The regulation of Pannexin1 and Pannexin2 in the skin in health and disease
Abstract
Pannexins (PANX1, 2, 3) are a family of channel-forming glycoproteins that mediate intracellular and paracrine signaling. In contrast to PANX2, PANX1 has been extensively investigated in the skin, modulating cell differentiation, wound healing, and melanoma development. PANX1 and PANX2 can co-exist in the same cell and form mixed channels where their glycosylation seems to regulate their intermixing. N-glycosylation and caspase cleavage have been proposed as modulators of the function of PANX1, but their effects on PANX2 are unknown. We explored the PANX2 expression in mouse skin and showed that a Panx2 splice variant (PANX2-202) is continuously expressed throughout aging skin. Furthermore, PANX2 was detected in keratinocytes and is upregulated during their in vitro differentiation. We showed that in UVB-induced apoptotic keratinocytes, caspase-3/7 cleaves the PANX2 C-terminus at residue D416. Notably, CRISPR-Cas9-mediated deletion of PANX2 delays but does not impair keratinocyte apoptosis, and its caspase-mediated cleavage is not required for this process. Thus, we propose that PANX2 promotes keratinocyte death after UVB, which may contribute to skin homeostasis.

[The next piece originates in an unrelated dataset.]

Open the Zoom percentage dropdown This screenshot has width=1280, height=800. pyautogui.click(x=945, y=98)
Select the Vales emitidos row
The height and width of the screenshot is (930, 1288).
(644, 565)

Moreover, we showed that N-glycosylation occurs at the N86 residue of PANX2, regulating folding and cell surface trafficking but not its interaction with PANX1. As PANX1 is known to modulate in vitro and ex vivo tumorigenicity of melanoma cells, we examined the effect of a germline deletion on in vivo melanoma progression by crossing Panx1 knockout (Panx1-/-) mice with the melanoma model: BrafCA, PtenloxP, Tyr::CreERT2 (BPC). We found that Panx1-deletion did not reduce melanoma formation or improve BPC-mice survival. However, tumors in BPC-Panx1-/- mice exhibited increased infiltration of CD4+, CD8+ T lymphocytes, and Granzyme B+ cells but not immunosuppressive FoxP3+ T cells. Remarkably, splenomegaly was also found in female BPC-Panx1-/- mice compared to males. Overall, this study revealed the location of two post-translational modifications in the PANX2 amino acid sequence modulating its localization and possibly its biological function. We provided further evidence that regulation of pannexins in the skin may influence cell death and the activity of the immune system during skin cancer conditions, which may have translational application in improving checkpoint inhibitor immunotherapy for melanoma.